史鑫, “70后”,現居廣東。廣東省作家協會會員。作品散見《西部》《延河》《青春》等刊。
1
我認識小雷是在南方忠義鎮炎熱的六月。
不間斷的暴雨總是在傍晚時分造訪,但仍是澆滅不了我內心綿綿不絕的燥火氣。最后,我分析其中原因,非天氣所致,而是我需要找一份工作了。其實我失業快半年了,又逢上疫情,搞得我一拖再拖,再不找個活兒干,眼看就要揭不開鍋了。
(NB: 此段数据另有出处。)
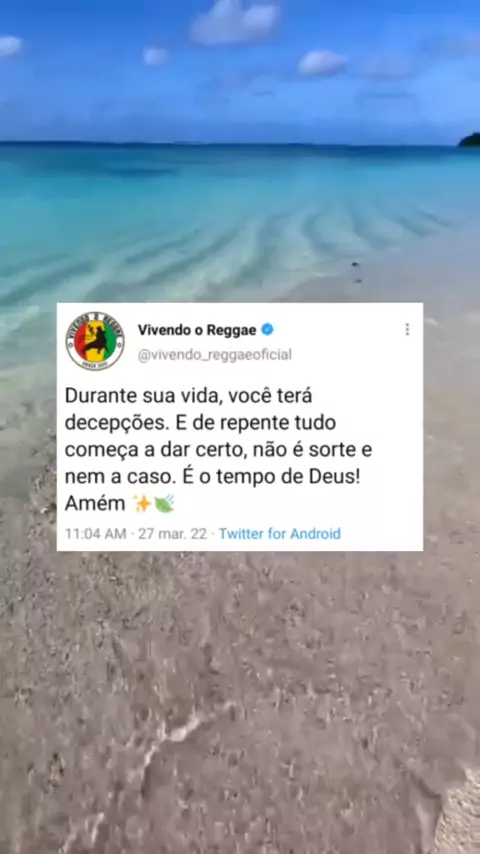
Task: Click the word Amém in tweet
Action: pos(95,504)
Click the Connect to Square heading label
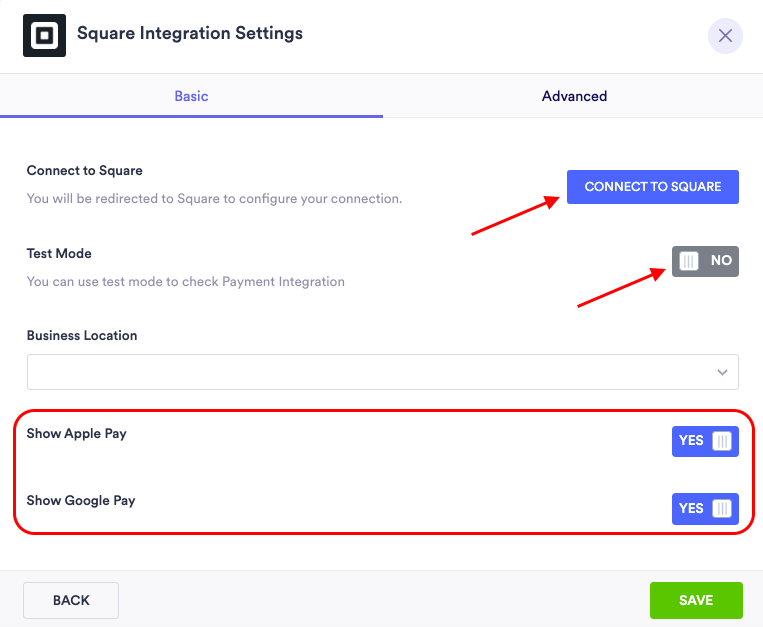763x627 pixels. (85, 171)
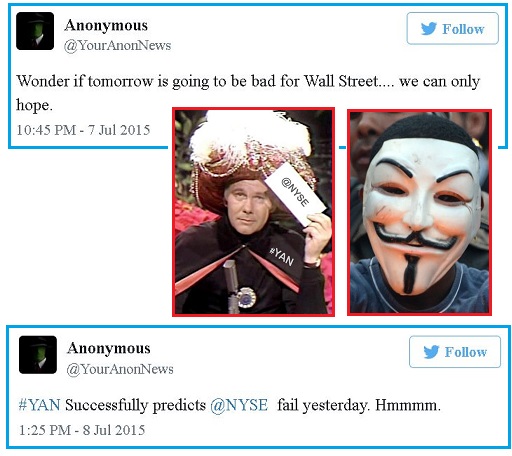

大師谷工作室招聘的消息還是阿香告訴我的,她擰著眉一字一句鄭重其事,這份工作非你莫屬,沒有比這更適合你的了。說著,她點開手機上的一則招聘啟事。你太狠了吧!讓我去做辦公室主任?靚女,別忘了,我學的可是設計哦!阿香兩手叉腰,杏眼一瞪,都什么年代了啊!火村哥,跨界一下行不行?總不能吃軟飯吃到老吧。她一梭子擊中要害,我這邊廂卡殼了。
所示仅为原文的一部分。